# Passage provided
14. Moreover, this deification and elevation of the spirit in God, whereby the soul is, as it were, rapt and absorbed in love, one with God, suffer it not to dwell upon any worldly matter. The soul is now detached, not only from all outward things, but even from itself: it is, as it were, undone, assumed by, and dissolved in, love -- that is, it passes out of itself into the Beloved. Thus the bride, in the Canticle, after speaking of her own transformation by love into the Beloved, expresses her state of ignorance by the words "I knew not."[223] The soul is now, in a certain sense, like Adam in paradise, who knew no evil. It is so innocent that it sees no evil; neither does it consider anything to be amiss. It will hear much that is evil, and will see it with its eyes, and yet it shall not be able to understand it, because it has no evil habits whereby to judge of it. God has rooted out of it those imperfect habits and that ignorance resulting from the evil of sin, by the perfect habit of true wisdom. Thus, also, the soul knows nothing on this subject.
15. Such a soul will scarcely intermeddle with the affairs of others, because it forgets even its own; for the work of the Spirit of God in the soul in which He dwells is to incline it to ignore those things which do not concern it, especially such as do not minister to edification. The Spirit of God abides within the soul to withdraw it from outward things rather than to lead it among them; and thus the soul knows nothing as it knew it formerly. We are not, however, to suppose that it loses the habits of knowledge previously acquired, for those habits are improved by the more perfect habit of supernatural knowledge infused, though these habits are not so powerful as to necessitate knowledge through them, and yet there is no reason why they should not do so occasionally.
16. In this union of the divine wisdom, these habits are united with the higher wisdom of other knowledge, as a little light with another which is great; it is the great light that shines, overwhelming the less, yet the latter is not therefore lost, but rather perfected, though it is not the light which shines pre-eminently. Thus, I imagine, will it be in heaven; the acquired habits of knowledge in the just will not be destroyed, though they will be of no great importance there, seeing that the just will know more in the divine wisdom than by the habits acquired on earth.
17. But the particular notions and forms of things, acts of the imagination, and every other apprehension having form and figure are all lost and ignored in this absorbing love, and this for two reasons. First, the soul cannot actually attend to anything of the kind, because it is actually absorbed by this draught of love. Secondly, and this is the principal reason, its transformation in God so conforms it to His purity and simplicity -- for there is no form or imaginary figure in Him -- as to render it pure, cleansed and empty of all the forms and figures it entertained before, being now purified and enlightened in simple contemplation. All spots and stains in the glass become invisible when the sun shines upon it, but they appear again as soon as the light of the sun is withheld.
18. So is it with the soul; while the effects of this act of love continue, this ignorance continues also, so that it cannot observe anything in particular until these effects have ceased. Love has set the soul on fire and transmuted it into love, has annihilated it and destroyed it as to all that is not love, according to the words of David: "My heart has been inflamed, and my reins have been changed; and I am brought to nothing, and I knew not."[224] The changing of the reins, because the heart is inflamed, is the changing of the soul, in all its desires and actions, in God, into a new manner of life, the utter undoing and annihilation of the old man, and therefore the prophet said that he was brought to nothing and knew not.

# Challenge
Copy the passage starting at the words "17. But the" and ending after "sun is withheld.", substituting "mirror" for "glass". Work from the passage alone, with no outside knowledge.

# Provided material

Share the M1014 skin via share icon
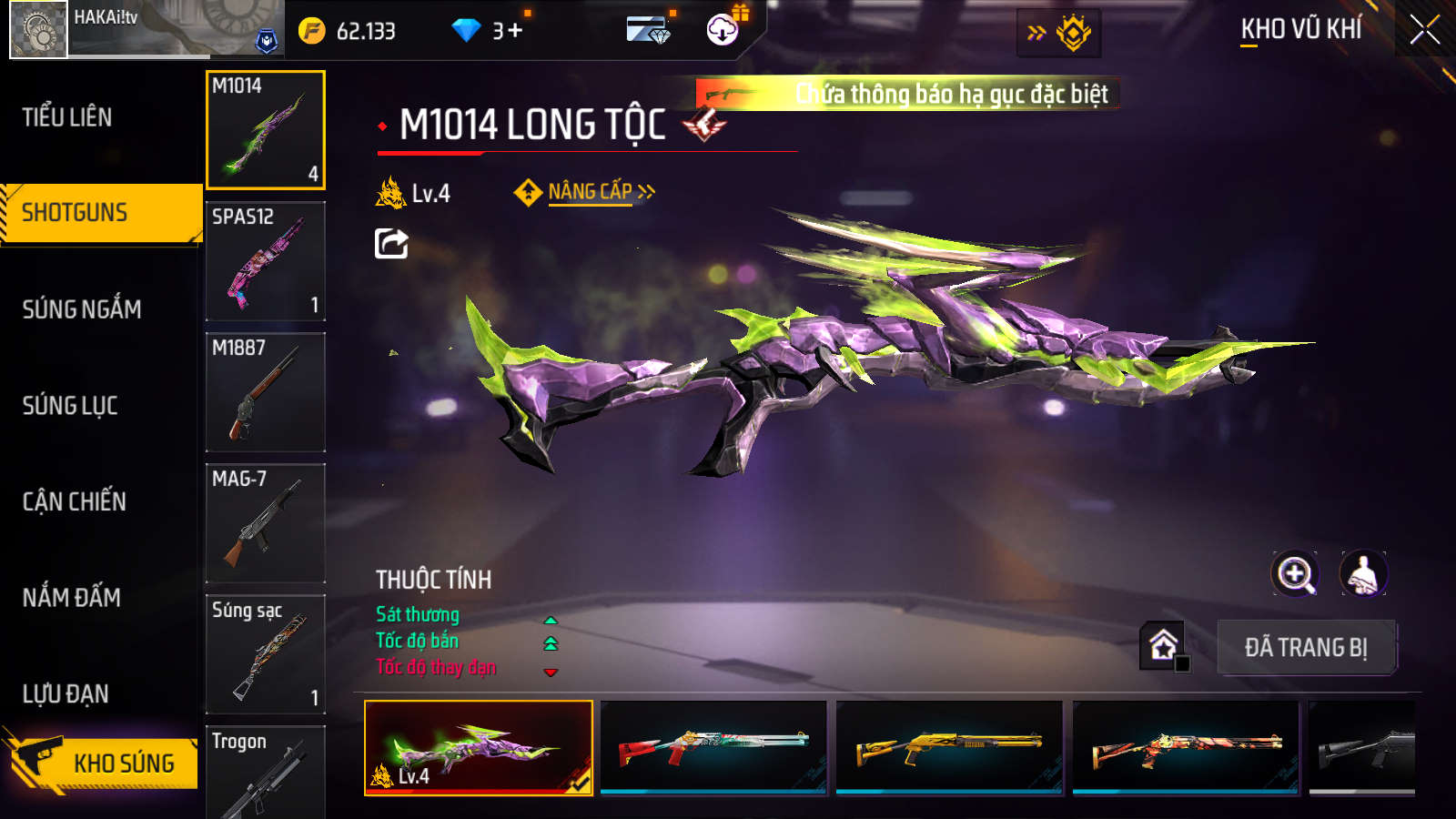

# Task result
17. But the particular notions and forms of things, acts of the imagination, and every other apprehension having form and figure are all lost and ignored in this absorbing love, and this for two reasons. First, the soul cannot actually attend to anything of the kind, because it is actually absorbed by this draught of love. Secondly, and this is the principal reason, its transformation in God so conforms it to His purity and simplicity -- for there is no form or imaginary figure in Him -- as to render it pure, cleansed and empty of all the forms and figures it entertained before, being now purified and enlightened in simple contemplation. All spots and stains in the mirror become invisible when the sun shines upon it, but they appear again as soon as the light of the sun is withheld.